**TASK ITEM:**
Take every line from the listing below that contains "computer".

^^^^^^^^

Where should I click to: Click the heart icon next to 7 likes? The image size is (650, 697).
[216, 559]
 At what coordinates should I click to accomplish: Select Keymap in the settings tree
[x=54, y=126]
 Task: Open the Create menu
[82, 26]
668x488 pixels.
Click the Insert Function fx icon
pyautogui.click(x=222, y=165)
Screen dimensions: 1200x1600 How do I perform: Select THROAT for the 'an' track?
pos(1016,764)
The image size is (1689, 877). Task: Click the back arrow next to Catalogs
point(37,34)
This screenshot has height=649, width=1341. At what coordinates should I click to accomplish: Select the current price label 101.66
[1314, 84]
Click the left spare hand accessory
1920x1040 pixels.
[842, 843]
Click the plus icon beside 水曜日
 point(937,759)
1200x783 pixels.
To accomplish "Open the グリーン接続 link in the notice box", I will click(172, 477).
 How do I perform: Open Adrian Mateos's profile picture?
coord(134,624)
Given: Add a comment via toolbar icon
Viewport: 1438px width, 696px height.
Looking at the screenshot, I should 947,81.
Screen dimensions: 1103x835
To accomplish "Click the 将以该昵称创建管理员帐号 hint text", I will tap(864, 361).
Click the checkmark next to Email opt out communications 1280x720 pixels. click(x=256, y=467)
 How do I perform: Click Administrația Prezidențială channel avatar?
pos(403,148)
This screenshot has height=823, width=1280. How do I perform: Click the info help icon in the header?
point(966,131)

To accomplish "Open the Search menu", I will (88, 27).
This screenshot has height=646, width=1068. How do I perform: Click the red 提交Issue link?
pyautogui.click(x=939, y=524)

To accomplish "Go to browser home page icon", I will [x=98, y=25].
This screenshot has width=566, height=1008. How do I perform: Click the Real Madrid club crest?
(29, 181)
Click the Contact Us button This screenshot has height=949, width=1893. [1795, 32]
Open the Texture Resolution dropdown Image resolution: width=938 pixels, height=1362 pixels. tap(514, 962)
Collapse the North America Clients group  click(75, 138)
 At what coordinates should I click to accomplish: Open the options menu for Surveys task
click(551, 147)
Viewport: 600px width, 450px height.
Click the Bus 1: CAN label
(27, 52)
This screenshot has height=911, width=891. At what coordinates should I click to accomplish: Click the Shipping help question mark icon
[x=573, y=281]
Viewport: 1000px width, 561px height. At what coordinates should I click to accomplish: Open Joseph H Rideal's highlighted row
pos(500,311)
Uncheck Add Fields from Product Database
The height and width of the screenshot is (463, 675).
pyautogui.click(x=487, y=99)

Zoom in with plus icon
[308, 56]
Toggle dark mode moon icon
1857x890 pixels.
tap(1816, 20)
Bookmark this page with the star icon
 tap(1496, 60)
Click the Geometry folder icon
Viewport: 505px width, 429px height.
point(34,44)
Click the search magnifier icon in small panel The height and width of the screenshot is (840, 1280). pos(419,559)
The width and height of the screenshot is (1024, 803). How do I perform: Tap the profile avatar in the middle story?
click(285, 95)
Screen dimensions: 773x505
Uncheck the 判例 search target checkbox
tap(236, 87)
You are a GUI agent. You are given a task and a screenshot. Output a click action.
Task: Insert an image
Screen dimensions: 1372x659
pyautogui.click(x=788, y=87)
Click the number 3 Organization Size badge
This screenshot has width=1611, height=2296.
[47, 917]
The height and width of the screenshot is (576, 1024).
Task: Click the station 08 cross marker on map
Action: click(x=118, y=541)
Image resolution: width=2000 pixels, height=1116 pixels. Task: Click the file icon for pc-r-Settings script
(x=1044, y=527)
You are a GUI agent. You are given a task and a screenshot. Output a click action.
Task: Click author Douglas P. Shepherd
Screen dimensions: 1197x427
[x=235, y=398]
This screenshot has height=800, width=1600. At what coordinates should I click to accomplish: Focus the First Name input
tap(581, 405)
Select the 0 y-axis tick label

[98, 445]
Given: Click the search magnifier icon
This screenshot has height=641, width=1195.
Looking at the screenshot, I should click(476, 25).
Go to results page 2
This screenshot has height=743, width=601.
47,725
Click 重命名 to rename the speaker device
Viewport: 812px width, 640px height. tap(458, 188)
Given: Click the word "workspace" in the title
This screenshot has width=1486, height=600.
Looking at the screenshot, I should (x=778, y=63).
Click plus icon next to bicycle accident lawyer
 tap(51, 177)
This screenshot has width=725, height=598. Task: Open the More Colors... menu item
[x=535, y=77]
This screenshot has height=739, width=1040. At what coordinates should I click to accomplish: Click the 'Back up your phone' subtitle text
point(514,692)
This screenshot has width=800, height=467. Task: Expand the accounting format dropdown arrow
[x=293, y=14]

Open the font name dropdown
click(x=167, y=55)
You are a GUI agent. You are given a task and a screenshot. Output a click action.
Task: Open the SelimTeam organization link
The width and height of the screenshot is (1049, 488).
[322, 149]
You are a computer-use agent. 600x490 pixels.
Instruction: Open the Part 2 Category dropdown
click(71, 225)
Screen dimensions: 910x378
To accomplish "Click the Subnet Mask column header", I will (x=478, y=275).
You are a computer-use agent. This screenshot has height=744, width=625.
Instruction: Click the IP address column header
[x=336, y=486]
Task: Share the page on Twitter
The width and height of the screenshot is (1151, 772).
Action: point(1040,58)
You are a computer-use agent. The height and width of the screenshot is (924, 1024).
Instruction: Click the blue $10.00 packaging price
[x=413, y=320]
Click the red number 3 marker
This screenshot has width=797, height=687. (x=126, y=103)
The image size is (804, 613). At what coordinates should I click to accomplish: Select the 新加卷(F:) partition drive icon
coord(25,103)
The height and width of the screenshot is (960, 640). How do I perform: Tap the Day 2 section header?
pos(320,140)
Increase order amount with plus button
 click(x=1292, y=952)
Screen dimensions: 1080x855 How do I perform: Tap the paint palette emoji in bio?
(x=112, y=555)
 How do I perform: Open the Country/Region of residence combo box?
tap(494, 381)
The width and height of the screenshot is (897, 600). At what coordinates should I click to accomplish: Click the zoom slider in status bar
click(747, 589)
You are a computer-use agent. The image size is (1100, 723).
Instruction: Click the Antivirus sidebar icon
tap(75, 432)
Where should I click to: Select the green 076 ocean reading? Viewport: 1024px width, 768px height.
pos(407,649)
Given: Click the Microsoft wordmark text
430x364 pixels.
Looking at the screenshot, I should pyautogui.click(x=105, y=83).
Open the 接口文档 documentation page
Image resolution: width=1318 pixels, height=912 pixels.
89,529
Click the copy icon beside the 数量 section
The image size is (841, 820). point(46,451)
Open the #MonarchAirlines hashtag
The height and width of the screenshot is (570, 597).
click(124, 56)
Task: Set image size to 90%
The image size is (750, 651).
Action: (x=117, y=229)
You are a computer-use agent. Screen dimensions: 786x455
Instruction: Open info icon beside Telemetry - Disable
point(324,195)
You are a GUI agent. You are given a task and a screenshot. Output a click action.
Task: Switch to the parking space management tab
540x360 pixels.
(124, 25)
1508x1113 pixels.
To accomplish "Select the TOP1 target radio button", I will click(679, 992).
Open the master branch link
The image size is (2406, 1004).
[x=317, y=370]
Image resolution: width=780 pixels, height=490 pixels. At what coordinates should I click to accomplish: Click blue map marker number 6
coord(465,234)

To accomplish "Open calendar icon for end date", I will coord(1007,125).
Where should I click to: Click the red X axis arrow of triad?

^^^^^^^^

**OUTPUT:**
You are a computer-use agent. 600x490 pixels.
You are a computer-use agent. This screenshot has height=744, width=625.
You are a computer-use agent. The height and width of the screenshot is (924, 1024).
You are a computer-use agent. The image size is (1100, 723).
You are a computer-use agent. Screen dimensions: 786x455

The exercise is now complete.